Some people think that Earth diamonds take billions of years to form.  But the fact is that today we know that the process of forming diamond itself can just take hours and days under the kinds of pressures available deep inside the Earth. (Of course, then diamonds can lie in the ground for any length of time.)

Deep inside the Earth, there exist pressures of 5GPa and up to 350 GPa and higher.  Under those conditions, we now know diamond can crystallize within days or even hours. Diamond as we know it — solid diamond at reachable depths — then results when it is cooled very fast. Because if it is cooled too slowly, graphitic, non-diamond rock results. (So only if an eruption helps shoot up material to the Earth’s cooler layers very fast — no slower than within a few hours — then the unique crystal called diamond is locked in. If it takes longer than a few hours, no good diamond results.)

At Diamond Foundry, we are re-creating conditions under which diamond forms. It turns out technologies for growing diamond today can manage to approximately replicate the speed of Earth’s formation process — but cannot yet beat it. Earth can sustain much higher pressures at deeper depths than any man-made technology is capable of today. Plus we have not yet found a way of growing diamond at lower pressures in ways that are distinctly faster than higher-pressure technologies are capable of.

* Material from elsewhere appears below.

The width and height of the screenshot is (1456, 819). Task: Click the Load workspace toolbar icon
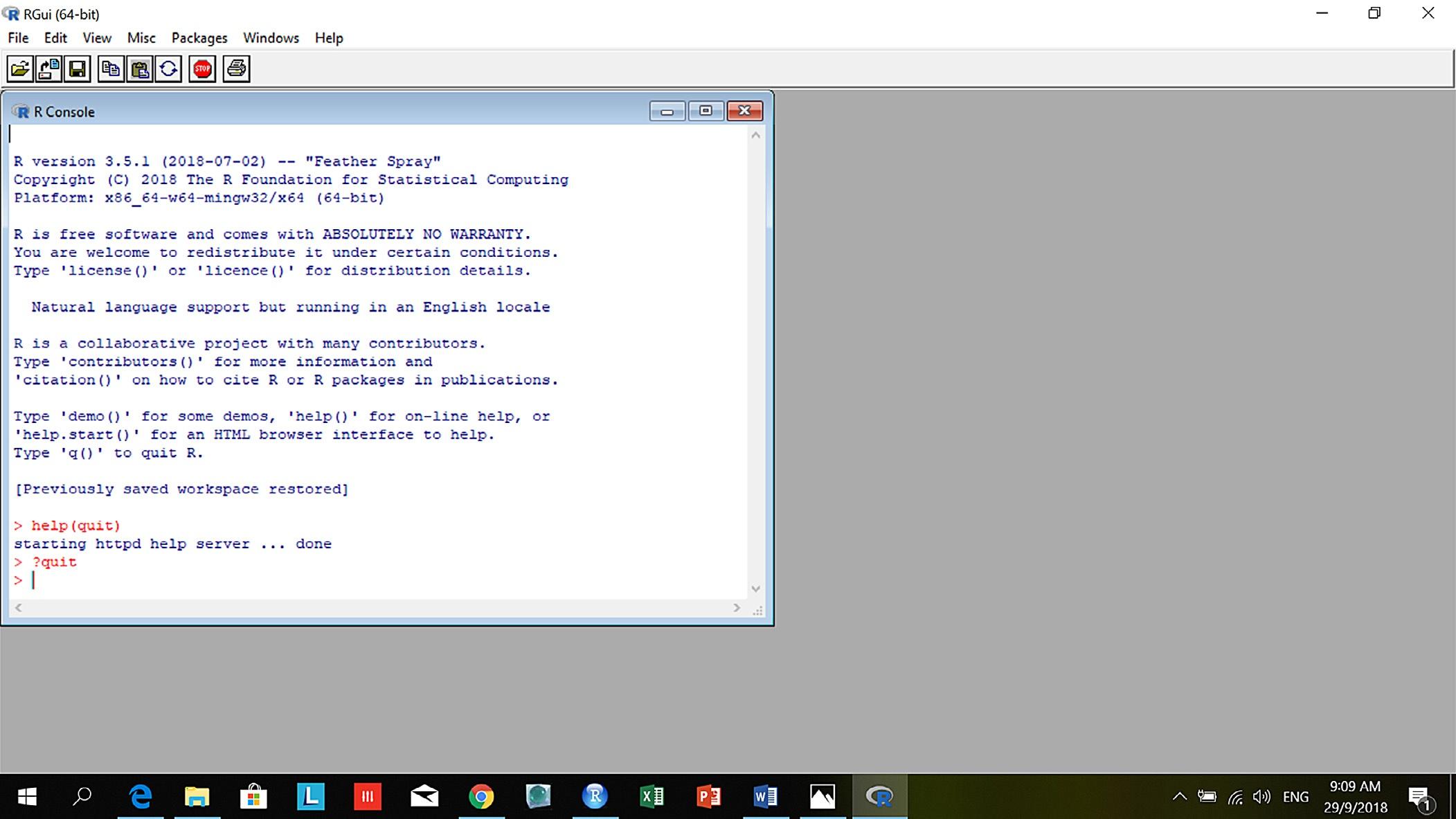pyautogui.click(x=48, y=69)
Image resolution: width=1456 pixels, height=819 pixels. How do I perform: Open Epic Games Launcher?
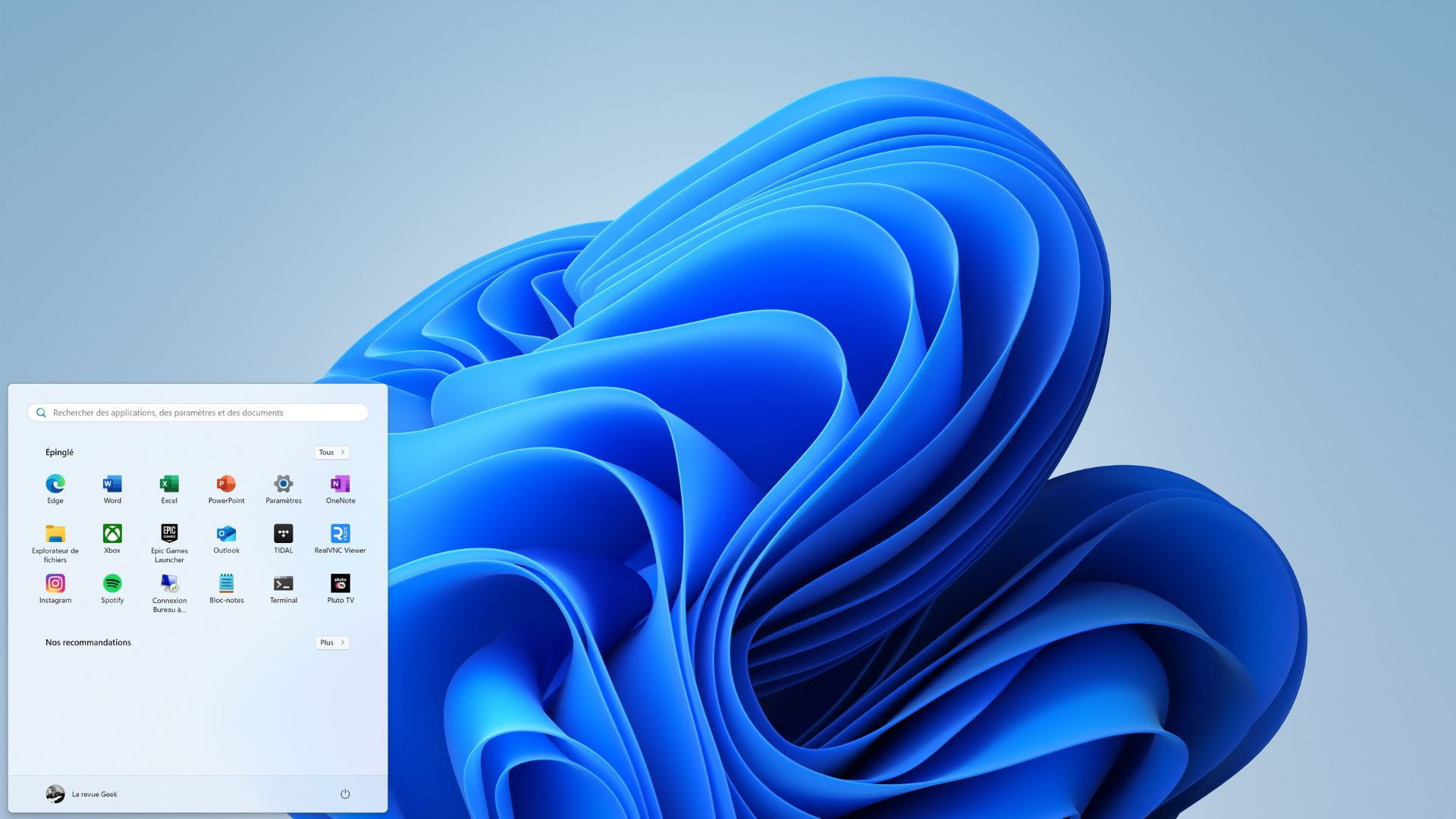tap(169, 535)
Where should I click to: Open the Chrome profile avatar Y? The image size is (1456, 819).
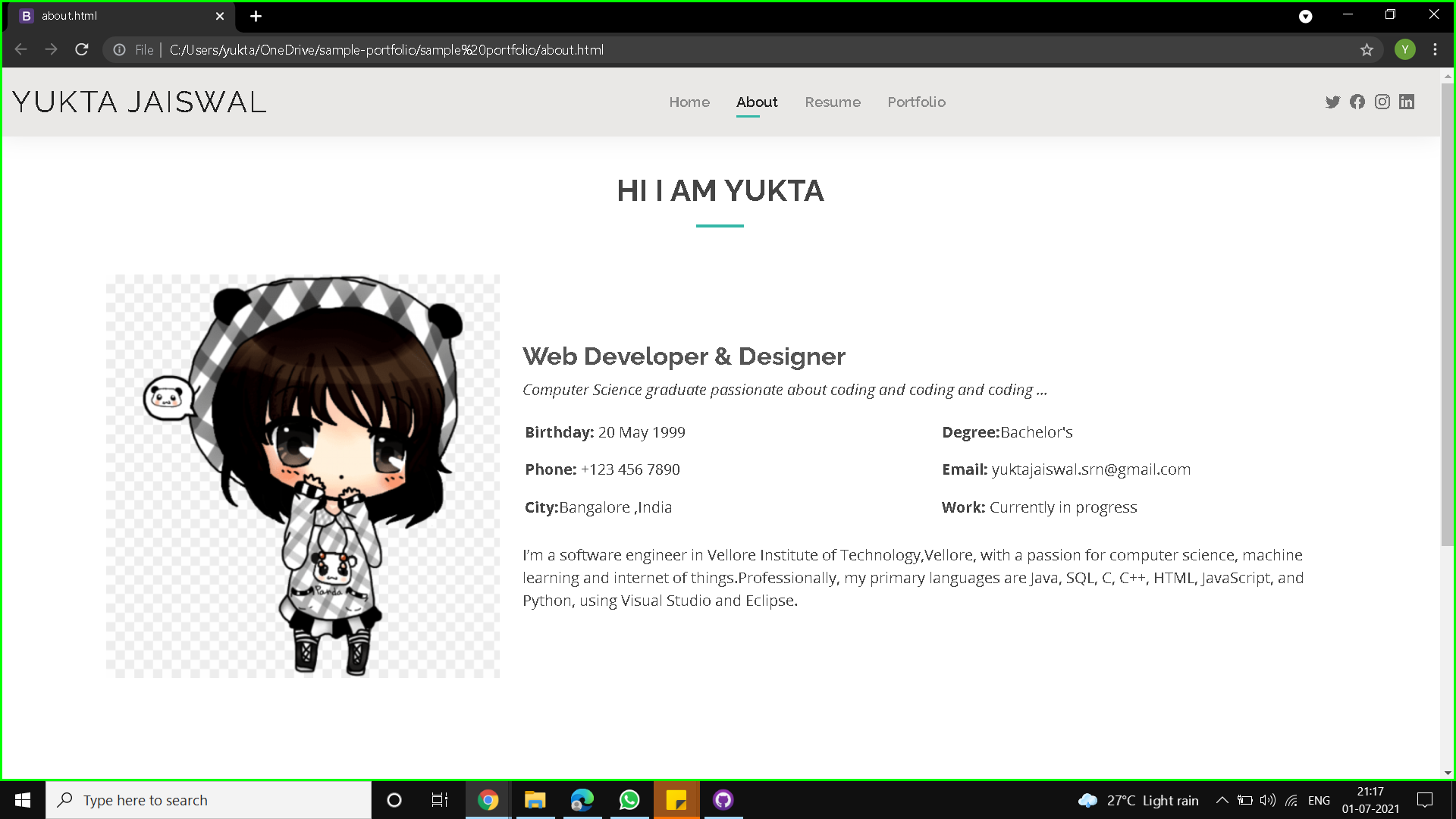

Read more here at Smithsonian: “One of the things we know, therefore, about any diamonds that were brought to the surface is that the process of the Kimberlite eruption bringing the diamonds from the upper mantle to the surface of the Earth had to happen very quickly, because if they were traveling too long and too slowly they would have literally turned into graphite along the way. And so by moving quickly they essentially got locked into place into the diamond structure. Once the diamonds have been brought from high temperature to low temperature very quickly—and by quickly, we mean in a matter of hours—these eruptions, these Kimberlite pipes moving to the surface, may have been traveling at rates of 20 to 30 miles per hour. Once the diamonds are brought to the surface and cooled relatively quickly, those carbon atoms are locked into place and there’s just not enough energy to now start rearranging them into graphite.”